High-Stakes Voting

By Jim Ellis

Nov. 3, 2017 — Three important campaigns will be decided Tuesday, and the stakes are actually quite high for both major political parties. The favored entity losing an upset contest in any of the venues would immediately darken the particular party’s 2018 outlook. New Jersey and Virginia voters will elect new governors in regular cycle campaigns, and the Utah special congressional election will also be settled.

New Jersey

Former US ambassador to Germany and Wall Street executive Phil Murphy (D)

Former US ambassador to Germany and Wall Street executive Phil Murphy (D)

The race between Lt. Gov. Kim Guadagno (R) and former US ambassador to Germany and Wall Street executive Phil Murphy (D) already seems decided. Polls for months have varied only slightly. The latest published polling numbers, those from Monmouth University (Oct. 27-31; 529 likely New Jersey voters), find Murphy holding steady with a 53-39 percent advantage. Virtually every poll has projected a margin of this size.
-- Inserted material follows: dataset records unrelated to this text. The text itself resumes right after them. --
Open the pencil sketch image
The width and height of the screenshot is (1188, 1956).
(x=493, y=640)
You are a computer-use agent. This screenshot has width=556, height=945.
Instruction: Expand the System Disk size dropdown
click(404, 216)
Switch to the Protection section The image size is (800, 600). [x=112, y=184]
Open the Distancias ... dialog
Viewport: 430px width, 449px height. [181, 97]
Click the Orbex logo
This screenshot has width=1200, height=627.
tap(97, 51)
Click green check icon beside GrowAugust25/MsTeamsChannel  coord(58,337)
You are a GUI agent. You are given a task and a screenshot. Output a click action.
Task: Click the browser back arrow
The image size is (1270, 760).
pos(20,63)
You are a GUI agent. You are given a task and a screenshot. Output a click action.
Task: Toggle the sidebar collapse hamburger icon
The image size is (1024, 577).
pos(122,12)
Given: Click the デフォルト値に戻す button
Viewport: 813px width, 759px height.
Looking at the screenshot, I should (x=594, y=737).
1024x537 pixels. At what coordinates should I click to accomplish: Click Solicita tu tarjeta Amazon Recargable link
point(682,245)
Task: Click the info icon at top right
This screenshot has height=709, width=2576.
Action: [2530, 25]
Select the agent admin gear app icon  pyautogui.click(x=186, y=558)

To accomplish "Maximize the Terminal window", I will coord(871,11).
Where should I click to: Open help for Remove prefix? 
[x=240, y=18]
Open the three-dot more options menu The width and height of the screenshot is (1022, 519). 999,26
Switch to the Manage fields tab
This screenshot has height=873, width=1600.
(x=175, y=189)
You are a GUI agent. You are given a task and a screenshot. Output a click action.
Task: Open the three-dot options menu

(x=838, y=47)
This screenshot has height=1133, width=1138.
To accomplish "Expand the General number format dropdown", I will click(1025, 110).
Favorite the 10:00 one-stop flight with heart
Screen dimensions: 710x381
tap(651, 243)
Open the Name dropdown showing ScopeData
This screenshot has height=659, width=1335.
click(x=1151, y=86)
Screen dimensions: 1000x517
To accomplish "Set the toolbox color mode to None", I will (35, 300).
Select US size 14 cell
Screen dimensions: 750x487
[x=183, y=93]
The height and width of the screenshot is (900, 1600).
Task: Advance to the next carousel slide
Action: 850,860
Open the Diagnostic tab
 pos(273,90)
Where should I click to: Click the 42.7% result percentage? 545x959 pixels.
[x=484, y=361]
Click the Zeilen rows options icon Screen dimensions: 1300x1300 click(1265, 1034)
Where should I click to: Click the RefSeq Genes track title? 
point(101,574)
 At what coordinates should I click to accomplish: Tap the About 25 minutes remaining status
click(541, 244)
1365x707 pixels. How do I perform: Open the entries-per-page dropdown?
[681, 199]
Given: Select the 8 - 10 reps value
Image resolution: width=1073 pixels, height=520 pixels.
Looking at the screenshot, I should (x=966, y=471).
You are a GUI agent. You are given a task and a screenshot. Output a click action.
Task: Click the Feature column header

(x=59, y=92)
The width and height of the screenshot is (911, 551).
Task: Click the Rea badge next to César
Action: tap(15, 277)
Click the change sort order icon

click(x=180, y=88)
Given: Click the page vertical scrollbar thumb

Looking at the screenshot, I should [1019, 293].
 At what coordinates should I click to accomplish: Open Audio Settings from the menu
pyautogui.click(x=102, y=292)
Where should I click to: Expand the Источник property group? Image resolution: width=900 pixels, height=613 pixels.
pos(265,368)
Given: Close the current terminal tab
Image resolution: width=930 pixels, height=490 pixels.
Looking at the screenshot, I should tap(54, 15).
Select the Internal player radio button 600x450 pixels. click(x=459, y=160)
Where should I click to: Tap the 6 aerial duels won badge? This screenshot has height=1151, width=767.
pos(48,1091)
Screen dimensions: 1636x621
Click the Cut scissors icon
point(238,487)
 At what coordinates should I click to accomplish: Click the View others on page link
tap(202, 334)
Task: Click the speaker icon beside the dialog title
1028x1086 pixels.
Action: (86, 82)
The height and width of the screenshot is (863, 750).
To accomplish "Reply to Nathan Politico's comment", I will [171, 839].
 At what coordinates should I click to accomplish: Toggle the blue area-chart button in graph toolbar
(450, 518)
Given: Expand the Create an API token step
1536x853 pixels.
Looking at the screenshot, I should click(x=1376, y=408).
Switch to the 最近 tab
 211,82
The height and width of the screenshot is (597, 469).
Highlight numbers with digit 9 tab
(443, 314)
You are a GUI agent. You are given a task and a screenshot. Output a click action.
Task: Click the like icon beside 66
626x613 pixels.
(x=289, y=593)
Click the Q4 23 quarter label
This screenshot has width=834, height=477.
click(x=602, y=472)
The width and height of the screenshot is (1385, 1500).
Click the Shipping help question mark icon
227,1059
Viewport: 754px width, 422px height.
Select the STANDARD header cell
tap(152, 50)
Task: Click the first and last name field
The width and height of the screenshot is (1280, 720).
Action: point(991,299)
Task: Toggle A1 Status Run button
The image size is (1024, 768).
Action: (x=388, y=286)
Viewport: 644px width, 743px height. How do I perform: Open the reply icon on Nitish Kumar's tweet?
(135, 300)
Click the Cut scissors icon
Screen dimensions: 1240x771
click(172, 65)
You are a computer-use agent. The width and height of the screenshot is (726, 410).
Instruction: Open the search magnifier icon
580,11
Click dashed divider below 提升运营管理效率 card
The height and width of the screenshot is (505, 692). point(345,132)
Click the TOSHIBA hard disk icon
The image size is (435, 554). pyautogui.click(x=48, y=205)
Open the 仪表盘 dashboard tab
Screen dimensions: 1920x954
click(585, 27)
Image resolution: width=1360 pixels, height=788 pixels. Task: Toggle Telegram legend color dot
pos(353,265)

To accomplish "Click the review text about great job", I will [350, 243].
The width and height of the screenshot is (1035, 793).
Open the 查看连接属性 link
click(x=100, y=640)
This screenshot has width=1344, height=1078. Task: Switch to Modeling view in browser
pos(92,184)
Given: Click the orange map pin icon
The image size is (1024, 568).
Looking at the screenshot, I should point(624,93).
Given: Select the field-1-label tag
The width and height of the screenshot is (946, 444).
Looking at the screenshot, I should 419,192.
This campaign has seemed over since the beginning. Gov. Chris Christie (R) has historically poor approval ratings – still more than 70 percent negative – and research shows the voters do link Guadagno to the current governor despite the two of them having a frosty relationship.

Little in the way of suspense remains, and it appears there is almost no viable chance of seeing a Guadagno upset. Since New Jersey is typically a Democratic state and the governors’ election is poised to simply return to normal voting patterns after Republicans winning in consecutive elections, this 2017 outcome will not become a trendsetting contest.


Lt. Gov. Ralph Northam (D) is also a pediatric neurosurgeon

Lt. Gov. Ralph Northam (D) is also a pediatric neurosurgeon

The Virginia race is the most important campaign on the short-term election card, and carries major national ramifications for the losing side. Democrats expect Lt. Gov. Ralph Northam to win, and Virginia voting patterns since 2006 certainly yield such a conclusion. Should Republican Ed Gillespie score the upset victory and, according to most polls he is at least in range to do so, the 2018 national perspective could radically change.

A Gillespie victory would shatter the Democratic narrative that 2018 will be their wave election and shoot down many of the theories that President Trump will be a drain on Republican races around the country.

Northam is likely ahead as we enter the campaign’s final weekend. The preponderance of polling suggests his edge is in low single digits. It will be interesting to see if the recent controversial truck commercial that shows minority children dreaming of a Gillespie supporter about to mow them down in a pick-up will backfire on Northam considering he refuses to denounce his supporters’ independent ad. This might be the intangible that Gillespie needs to better energize his base and change the turnout model, but we’ll see if he attempts to use the attack ad as a closing weapon against Northam.


Provo, Utah Mayor John Curtis (R)

Provo, Utah Mayor John Curtis (R)

A special election that has drawn very little national attention will also be decided Tuesday night. Utah voters are beginning to mail their ballots to choose a replacement for resigned Utah Congressman Jason Chaffetz (R-Sandy/Alpine). The 3rd District stretches from the Alpine/Provo region all the way to the Four Corners, where the states of Utah, Colorado, New Mexico, and Arizona meet. The seat is so Republican that Hillary Clinton actually dropped to third place here last November. Right-of-center Independent Evan McMullin finished second with 25 percent of the vote as compared to Clinton’s 23 percent. President Trump carried the 3rd District with 47 percent of the vote.

Provo Mayor John Curtis (R) is a heavy favorite to defeat Democratic physician Kathryn Allen on Tuesday. The campaign’s quietness suggests a normal vote, which means a Republican victory.

A point of special interest will be administering the all-mail procedure throughout the district. Election officials made a major mistake in the primary election when 60,000 non-Republican voters were mailed ballots in what was a closed partisan primary. The mistake did not change the congressional primary result, but other races on the ballot that day were altered once the error was uncovered and corrected. The election officials report that the system flaws have been corrected and are expecting a logistically smooth voting process.

Should Dr. Allen score the major upset here, the result would bring shock value national ramifications. If Mayor Curtis wins, little attention will be paid to a Republican victory in the safest of Republican districts.